Work required: Show each line of the items below that contains the string "screenshot". Match it with case taken into account.

Source records:
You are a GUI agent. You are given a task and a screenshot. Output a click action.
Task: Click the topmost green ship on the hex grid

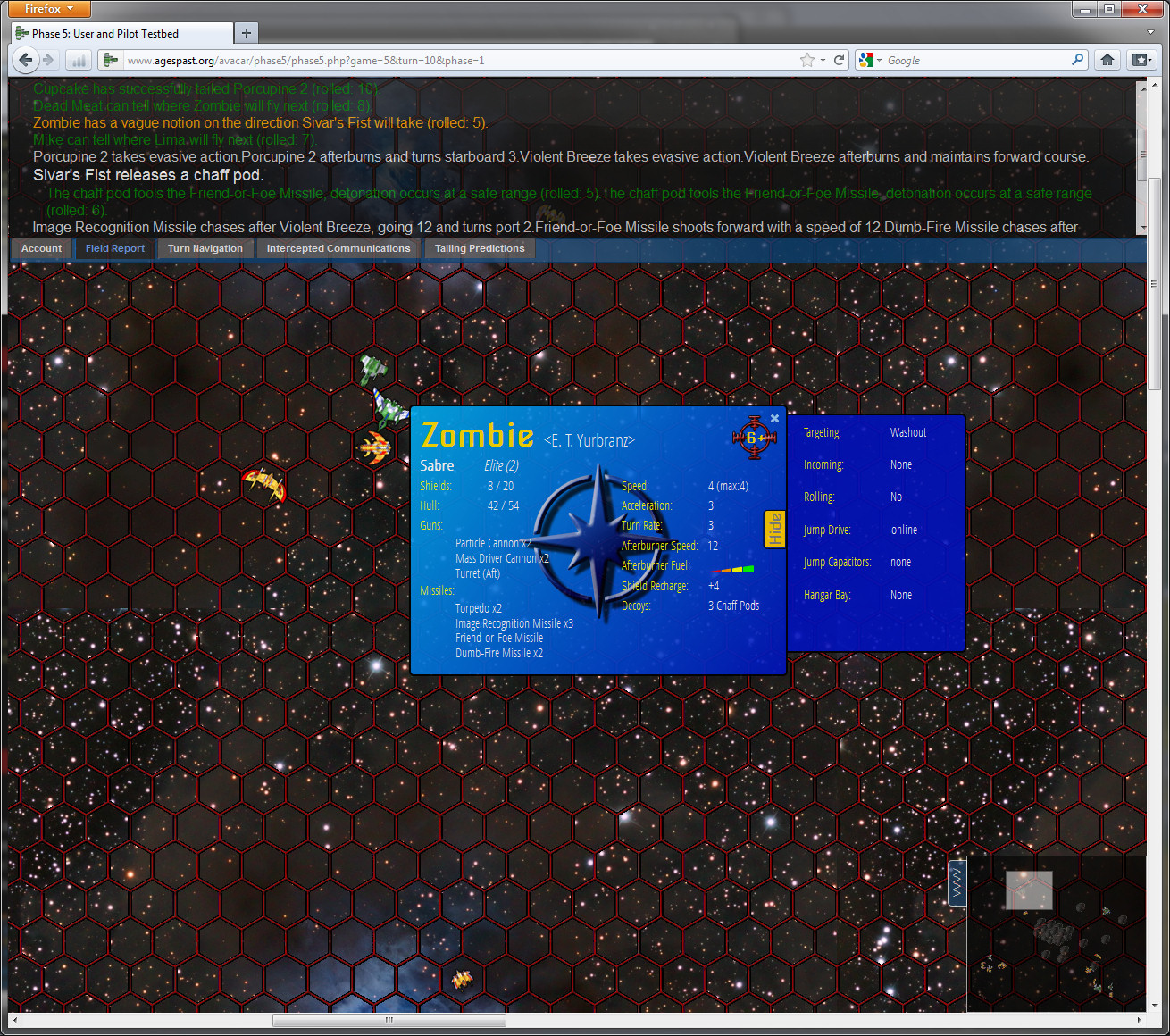point(372,368)
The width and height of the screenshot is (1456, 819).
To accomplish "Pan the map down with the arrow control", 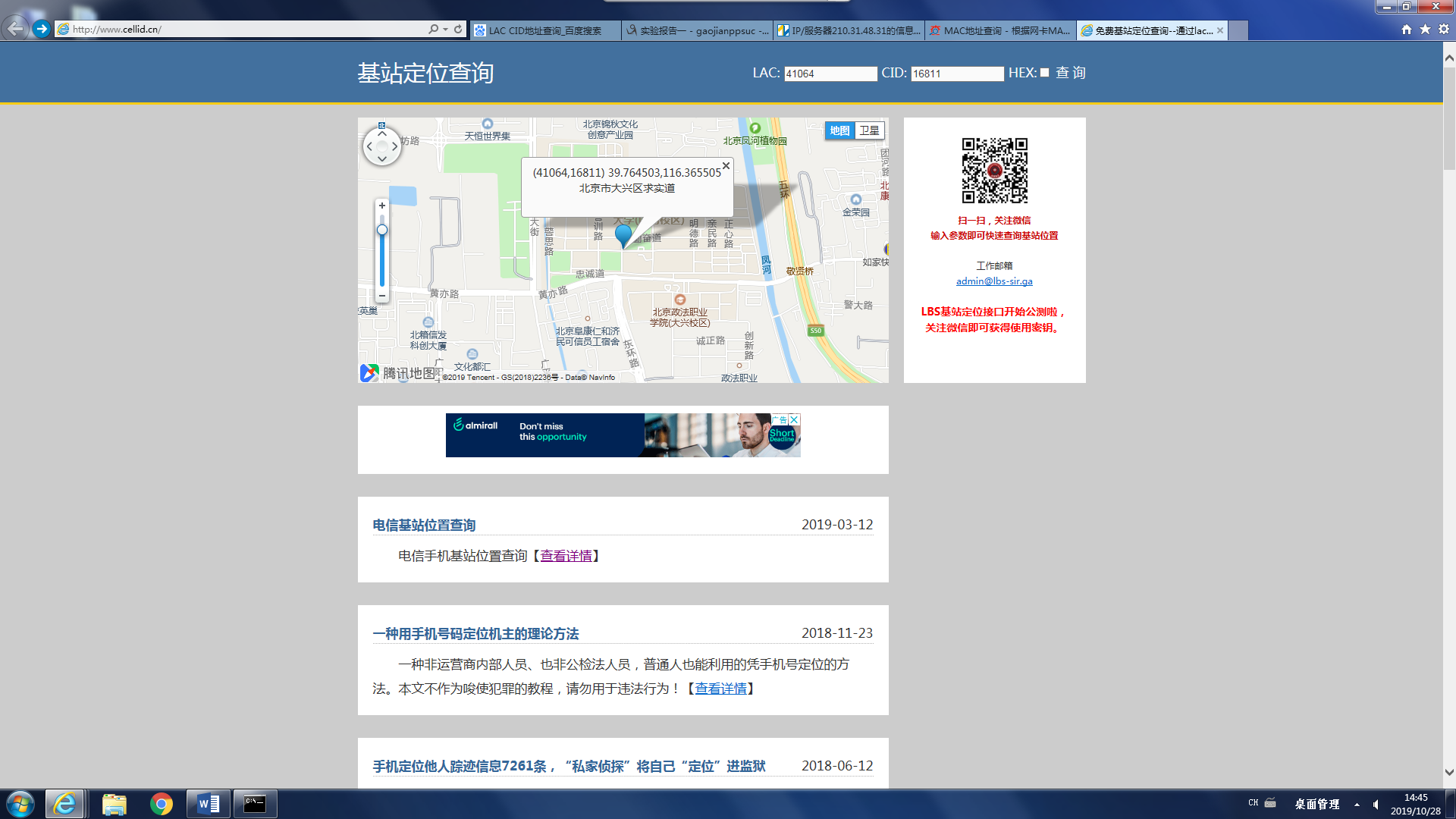I will pos(382,159).
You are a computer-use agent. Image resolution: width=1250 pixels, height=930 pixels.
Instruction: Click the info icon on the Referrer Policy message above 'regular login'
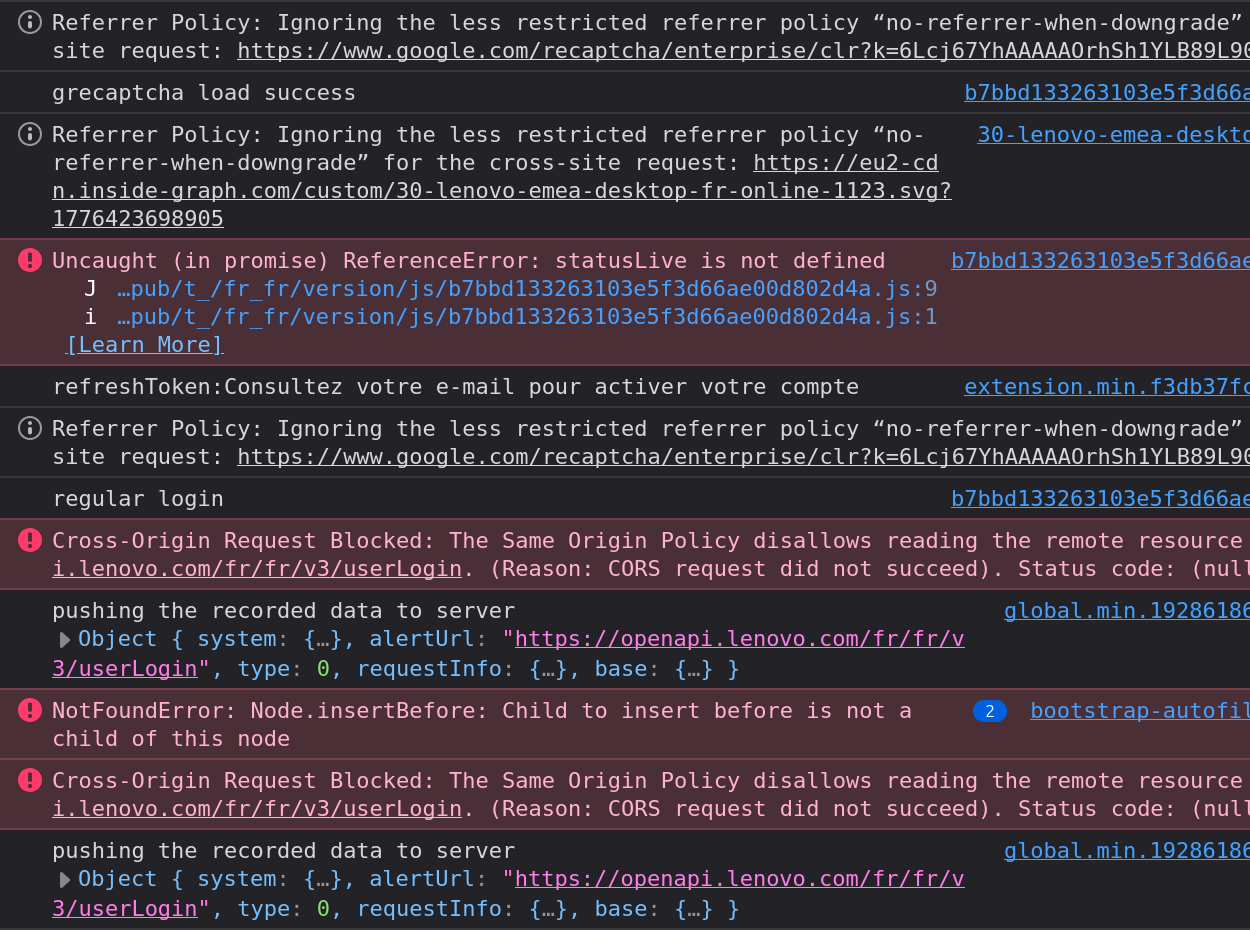point(30,428)
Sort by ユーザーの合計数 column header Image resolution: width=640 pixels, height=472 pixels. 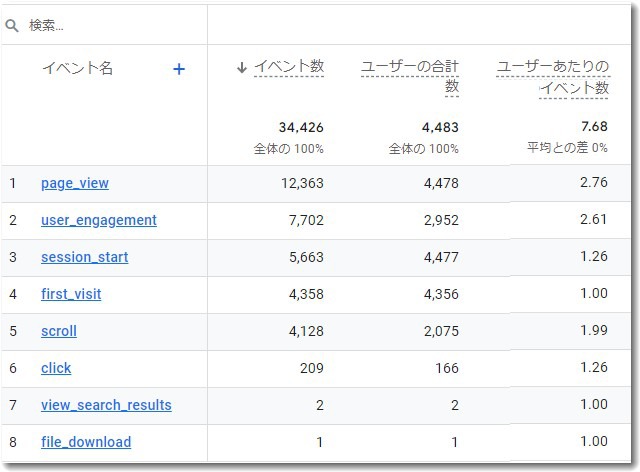(410, 77)
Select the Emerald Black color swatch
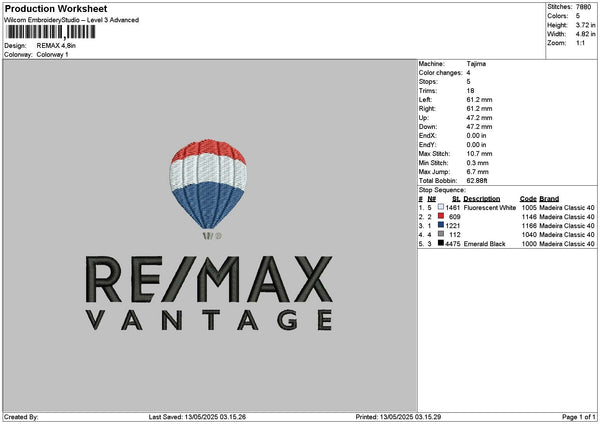The image size is (600, 424). point(441,243)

Expected output:
You are a GUI agent. You are given a task and a screenshot. Output a click action.
The width and height of the screenshot is (1456, 819).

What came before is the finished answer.